(Saved data entries)
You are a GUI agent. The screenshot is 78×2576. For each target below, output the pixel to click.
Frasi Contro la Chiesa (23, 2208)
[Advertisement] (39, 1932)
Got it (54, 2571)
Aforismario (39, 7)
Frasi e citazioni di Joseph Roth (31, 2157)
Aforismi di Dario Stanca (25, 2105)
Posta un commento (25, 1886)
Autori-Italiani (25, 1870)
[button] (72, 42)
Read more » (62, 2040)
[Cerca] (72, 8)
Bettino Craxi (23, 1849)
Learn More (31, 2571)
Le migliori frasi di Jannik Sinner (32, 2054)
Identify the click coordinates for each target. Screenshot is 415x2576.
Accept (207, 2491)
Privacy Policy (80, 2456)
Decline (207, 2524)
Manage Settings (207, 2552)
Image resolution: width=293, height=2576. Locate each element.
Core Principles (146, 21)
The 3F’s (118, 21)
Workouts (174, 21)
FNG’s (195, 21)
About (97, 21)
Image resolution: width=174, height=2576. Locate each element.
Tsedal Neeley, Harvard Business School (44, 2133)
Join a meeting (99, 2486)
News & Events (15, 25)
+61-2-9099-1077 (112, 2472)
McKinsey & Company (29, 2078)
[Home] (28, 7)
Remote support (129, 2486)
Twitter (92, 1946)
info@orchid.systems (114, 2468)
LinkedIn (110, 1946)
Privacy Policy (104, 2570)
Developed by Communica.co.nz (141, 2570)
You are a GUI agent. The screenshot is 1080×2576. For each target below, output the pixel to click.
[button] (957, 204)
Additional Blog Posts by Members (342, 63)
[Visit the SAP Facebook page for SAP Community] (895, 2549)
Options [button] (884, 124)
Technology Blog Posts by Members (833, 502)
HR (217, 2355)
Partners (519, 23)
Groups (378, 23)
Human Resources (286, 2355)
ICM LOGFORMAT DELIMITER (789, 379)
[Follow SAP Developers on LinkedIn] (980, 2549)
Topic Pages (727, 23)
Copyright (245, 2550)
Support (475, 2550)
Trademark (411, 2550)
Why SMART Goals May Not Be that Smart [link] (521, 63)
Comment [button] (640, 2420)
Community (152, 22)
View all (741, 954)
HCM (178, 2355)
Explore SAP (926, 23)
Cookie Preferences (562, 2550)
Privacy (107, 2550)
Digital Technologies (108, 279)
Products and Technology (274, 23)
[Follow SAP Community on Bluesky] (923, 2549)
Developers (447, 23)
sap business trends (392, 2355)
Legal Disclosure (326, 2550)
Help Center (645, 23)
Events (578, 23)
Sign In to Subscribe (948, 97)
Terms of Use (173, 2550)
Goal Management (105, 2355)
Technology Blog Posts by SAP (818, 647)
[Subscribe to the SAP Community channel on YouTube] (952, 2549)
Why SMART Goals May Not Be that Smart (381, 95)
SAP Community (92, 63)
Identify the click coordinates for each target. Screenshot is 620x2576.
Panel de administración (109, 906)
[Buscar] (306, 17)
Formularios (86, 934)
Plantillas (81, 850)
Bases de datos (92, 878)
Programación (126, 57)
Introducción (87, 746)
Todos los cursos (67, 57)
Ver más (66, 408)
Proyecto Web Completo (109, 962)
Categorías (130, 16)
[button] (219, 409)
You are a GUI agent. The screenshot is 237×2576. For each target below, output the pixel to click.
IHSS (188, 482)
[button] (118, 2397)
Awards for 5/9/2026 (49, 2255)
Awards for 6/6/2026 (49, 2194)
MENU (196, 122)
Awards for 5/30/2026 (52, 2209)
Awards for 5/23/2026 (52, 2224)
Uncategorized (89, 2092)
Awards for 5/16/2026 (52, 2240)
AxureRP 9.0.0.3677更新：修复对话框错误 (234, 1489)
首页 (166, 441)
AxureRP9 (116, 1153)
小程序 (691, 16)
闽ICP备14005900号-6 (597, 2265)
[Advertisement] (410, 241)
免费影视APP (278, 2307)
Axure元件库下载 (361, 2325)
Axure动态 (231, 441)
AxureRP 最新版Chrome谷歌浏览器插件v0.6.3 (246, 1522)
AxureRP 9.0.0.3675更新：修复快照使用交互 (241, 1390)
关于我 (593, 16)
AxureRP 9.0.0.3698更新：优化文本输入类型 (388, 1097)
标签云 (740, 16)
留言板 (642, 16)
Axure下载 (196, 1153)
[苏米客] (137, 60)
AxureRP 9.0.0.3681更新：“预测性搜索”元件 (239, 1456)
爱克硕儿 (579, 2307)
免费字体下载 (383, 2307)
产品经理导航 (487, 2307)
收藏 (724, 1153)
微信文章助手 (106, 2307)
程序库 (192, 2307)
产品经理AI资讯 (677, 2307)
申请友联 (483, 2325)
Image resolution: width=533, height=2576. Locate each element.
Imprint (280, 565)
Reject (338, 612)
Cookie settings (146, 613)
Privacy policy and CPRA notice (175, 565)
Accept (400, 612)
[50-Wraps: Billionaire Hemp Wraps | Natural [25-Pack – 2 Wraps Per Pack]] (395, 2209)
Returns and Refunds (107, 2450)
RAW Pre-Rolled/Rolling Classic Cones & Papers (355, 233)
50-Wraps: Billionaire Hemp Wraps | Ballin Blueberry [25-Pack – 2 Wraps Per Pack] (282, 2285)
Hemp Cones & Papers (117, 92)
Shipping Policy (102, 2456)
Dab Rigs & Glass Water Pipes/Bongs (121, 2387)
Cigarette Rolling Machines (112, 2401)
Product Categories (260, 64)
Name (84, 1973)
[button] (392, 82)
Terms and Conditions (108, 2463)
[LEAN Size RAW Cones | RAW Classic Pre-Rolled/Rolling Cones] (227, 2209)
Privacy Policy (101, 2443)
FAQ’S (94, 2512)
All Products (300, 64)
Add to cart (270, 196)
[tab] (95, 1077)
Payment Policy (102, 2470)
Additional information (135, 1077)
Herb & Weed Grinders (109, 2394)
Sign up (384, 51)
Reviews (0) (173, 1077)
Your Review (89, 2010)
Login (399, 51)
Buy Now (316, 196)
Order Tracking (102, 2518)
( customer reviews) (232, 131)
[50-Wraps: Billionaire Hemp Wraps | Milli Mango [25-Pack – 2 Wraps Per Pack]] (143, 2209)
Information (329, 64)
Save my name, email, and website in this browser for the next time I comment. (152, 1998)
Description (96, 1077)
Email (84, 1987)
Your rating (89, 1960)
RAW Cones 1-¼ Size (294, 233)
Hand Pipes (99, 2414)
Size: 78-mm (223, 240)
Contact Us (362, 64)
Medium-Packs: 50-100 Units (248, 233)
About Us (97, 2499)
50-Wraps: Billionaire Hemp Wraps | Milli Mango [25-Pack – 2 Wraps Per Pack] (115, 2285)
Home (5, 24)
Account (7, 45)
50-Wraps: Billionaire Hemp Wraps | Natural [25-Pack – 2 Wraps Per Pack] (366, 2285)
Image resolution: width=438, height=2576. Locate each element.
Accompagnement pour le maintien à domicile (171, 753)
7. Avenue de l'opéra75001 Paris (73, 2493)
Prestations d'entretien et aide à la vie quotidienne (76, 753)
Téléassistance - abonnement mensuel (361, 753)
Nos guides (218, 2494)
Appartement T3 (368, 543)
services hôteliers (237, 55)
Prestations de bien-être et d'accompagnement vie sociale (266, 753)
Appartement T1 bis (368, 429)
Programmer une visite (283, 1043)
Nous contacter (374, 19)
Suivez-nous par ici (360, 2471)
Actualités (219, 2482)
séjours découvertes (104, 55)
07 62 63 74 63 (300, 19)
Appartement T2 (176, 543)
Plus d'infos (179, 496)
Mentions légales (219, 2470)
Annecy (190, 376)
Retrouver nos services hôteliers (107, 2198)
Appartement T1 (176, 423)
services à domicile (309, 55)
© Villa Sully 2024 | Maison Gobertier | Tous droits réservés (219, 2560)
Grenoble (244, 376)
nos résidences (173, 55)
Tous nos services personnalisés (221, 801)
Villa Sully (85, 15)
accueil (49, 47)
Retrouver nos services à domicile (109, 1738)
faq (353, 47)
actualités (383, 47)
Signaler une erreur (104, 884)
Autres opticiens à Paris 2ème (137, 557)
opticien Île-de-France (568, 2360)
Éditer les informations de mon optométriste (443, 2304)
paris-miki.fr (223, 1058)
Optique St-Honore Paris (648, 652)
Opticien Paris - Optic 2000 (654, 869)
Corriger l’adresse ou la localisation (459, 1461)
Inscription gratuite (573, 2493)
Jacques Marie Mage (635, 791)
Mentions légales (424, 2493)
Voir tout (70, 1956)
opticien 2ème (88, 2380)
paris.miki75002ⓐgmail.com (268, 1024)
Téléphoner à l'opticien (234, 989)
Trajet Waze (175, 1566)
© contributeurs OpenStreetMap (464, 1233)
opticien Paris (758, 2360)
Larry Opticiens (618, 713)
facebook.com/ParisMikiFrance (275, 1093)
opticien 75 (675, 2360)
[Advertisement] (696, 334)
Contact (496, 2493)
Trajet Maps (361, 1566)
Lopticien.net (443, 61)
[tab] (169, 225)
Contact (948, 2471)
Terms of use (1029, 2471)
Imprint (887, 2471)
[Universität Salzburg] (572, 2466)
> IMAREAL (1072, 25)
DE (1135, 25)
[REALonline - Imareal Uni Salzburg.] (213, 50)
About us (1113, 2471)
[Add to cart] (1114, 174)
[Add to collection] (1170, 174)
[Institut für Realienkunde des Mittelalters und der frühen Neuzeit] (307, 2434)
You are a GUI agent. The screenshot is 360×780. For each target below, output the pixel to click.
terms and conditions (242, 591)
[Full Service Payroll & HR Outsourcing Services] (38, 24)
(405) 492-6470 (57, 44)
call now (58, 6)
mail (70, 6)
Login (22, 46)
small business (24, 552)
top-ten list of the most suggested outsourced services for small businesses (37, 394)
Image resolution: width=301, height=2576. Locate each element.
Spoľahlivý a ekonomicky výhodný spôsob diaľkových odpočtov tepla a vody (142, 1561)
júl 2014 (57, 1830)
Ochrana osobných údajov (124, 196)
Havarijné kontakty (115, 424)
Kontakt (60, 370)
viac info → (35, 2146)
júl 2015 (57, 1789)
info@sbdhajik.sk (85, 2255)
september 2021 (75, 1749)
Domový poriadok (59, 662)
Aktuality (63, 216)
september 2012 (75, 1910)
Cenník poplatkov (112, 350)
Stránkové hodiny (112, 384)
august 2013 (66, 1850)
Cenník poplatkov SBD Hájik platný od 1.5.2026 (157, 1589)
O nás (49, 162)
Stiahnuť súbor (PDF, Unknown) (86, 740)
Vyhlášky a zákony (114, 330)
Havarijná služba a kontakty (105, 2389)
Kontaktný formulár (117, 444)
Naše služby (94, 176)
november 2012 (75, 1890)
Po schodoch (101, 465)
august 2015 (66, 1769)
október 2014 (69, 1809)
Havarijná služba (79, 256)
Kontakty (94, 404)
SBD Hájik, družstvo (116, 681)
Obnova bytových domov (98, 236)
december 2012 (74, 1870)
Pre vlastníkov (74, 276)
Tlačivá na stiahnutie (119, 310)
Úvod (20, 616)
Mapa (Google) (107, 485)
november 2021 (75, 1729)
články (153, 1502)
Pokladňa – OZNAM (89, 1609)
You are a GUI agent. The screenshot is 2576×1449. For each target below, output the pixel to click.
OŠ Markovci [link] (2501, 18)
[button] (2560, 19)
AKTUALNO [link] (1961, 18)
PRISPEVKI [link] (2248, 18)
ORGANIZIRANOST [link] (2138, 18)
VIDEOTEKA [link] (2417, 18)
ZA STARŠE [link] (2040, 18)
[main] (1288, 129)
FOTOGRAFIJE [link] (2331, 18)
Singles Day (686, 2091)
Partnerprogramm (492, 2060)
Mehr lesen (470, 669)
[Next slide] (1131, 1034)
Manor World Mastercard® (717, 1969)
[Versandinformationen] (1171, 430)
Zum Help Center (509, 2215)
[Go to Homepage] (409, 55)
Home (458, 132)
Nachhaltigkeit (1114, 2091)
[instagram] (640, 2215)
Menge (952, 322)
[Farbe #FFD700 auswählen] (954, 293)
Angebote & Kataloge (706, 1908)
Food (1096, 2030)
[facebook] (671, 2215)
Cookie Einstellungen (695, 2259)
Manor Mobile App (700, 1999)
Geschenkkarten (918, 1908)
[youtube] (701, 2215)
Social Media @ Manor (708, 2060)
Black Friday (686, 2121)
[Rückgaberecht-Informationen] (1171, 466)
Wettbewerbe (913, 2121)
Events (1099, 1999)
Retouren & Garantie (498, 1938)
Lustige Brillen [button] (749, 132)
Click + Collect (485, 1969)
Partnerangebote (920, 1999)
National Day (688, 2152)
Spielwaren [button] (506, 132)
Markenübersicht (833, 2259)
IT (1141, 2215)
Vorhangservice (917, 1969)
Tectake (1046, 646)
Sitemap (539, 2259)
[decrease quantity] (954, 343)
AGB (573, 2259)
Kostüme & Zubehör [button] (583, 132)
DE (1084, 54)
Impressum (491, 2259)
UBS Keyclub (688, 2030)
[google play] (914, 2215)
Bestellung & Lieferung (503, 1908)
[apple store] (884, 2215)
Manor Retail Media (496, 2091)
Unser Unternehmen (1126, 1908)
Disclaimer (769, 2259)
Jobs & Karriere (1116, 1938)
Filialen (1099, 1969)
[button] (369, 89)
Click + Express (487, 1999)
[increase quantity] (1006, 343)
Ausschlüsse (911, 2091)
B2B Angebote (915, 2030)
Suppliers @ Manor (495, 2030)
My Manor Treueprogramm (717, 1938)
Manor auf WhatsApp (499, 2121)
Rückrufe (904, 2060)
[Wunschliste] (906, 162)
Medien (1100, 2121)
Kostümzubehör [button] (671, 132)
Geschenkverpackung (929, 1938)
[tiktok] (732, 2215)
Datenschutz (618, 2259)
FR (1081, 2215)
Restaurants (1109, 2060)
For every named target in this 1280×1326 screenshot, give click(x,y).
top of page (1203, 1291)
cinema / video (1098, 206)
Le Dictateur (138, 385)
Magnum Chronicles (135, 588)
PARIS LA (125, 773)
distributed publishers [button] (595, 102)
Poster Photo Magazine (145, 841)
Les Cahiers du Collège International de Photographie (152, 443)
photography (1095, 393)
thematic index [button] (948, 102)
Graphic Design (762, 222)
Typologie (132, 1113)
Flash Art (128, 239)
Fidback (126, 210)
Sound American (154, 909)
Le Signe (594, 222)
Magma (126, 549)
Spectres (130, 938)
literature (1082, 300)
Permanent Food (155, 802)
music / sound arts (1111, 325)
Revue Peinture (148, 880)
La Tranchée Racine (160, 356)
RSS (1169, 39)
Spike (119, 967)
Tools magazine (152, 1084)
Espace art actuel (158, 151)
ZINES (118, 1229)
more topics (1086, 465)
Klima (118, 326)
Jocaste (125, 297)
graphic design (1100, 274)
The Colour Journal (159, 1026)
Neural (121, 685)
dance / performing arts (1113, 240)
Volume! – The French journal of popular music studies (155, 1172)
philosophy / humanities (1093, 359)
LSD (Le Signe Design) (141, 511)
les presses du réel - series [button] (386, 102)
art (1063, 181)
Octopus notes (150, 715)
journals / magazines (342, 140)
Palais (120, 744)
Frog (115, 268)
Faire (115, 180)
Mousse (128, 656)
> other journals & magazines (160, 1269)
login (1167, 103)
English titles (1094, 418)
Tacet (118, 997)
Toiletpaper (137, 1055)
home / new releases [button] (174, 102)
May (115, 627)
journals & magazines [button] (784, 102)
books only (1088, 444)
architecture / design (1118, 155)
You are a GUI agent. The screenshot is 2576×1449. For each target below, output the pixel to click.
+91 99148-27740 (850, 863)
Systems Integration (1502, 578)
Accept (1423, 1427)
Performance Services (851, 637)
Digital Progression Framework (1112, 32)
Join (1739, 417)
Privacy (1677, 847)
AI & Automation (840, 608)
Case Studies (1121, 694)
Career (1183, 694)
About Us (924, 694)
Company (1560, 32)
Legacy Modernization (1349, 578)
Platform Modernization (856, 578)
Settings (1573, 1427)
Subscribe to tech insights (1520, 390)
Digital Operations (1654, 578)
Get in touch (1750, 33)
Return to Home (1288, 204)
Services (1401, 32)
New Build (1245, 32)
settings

EXERCISE DESCRIPTION
Starting at the line above that holds "call now (58, 6)" and ending at the line that holds "Pokladňa – OZNAM (89, 1609)", transcribe each line exactly and include no other lines.

SOLVED EXERCISE
call now (58, 6)
mail (70, 6)
Login (22, 46)
small business (24, 552)
top-ten list of the most suggested outsourced services for small businesses (37, 394)
Image resolution: width=301, height=2576. Locate each element.
Spoľahlivý a ekonomicky výhodný spôsob diaľkových odpočtov tepla a vody (142, 1561)
júl 2014 (57, 1830)
Ochrana osobných údajov (124, 196)
Havarijné kontakty (115, 424)
Kontakt (60, 370)
viac info → (35, 2146)
júl 2015 (57, 1789)
info@sbdhajik.sk (85, 2255)
september 2021 (75, 1749)
Domový poriadok (59, 662)
Aktuality (63, 216)
september 2012 (75, 1910)
Cenník poplatkov (112, 350)
Stránkové hodiny (112, 384)
august 2013 (66, 1850)
Cenník poplatkov SBD Hájik platný od 1.5.2026 (157, 1589)
O nás (49, 162)
Stiahnuť súbor (PDF, Unknown) (86, 740)
Vyhlášky a zákony (114, 330)
Havarijná služba a kontakty (105, 2389)
Kontaktný formulár (117, 444)
Naše služby (94, 176)
november 2012 (75, 1890)
Po schodoch (101, 465)
august 2015 (66, 1769)
október 2014 (69, 1809)
Havarijná služba (79, 256)
Kontakty (94, 404)
SBD Hájik, družstvo (116, 681)
Obnova bytových domov (98, 236)
december 2012 (74, 1870)
Pre vlastníkov (74, 276)
Tlačivá na stiahnutie (119, 310)
Úvod (20, 616)
Mapa (Google) (107, 485)
november 2021 (75, 1729)
články (153, 1502)
Pokladňa – OZNAM (89, 1609)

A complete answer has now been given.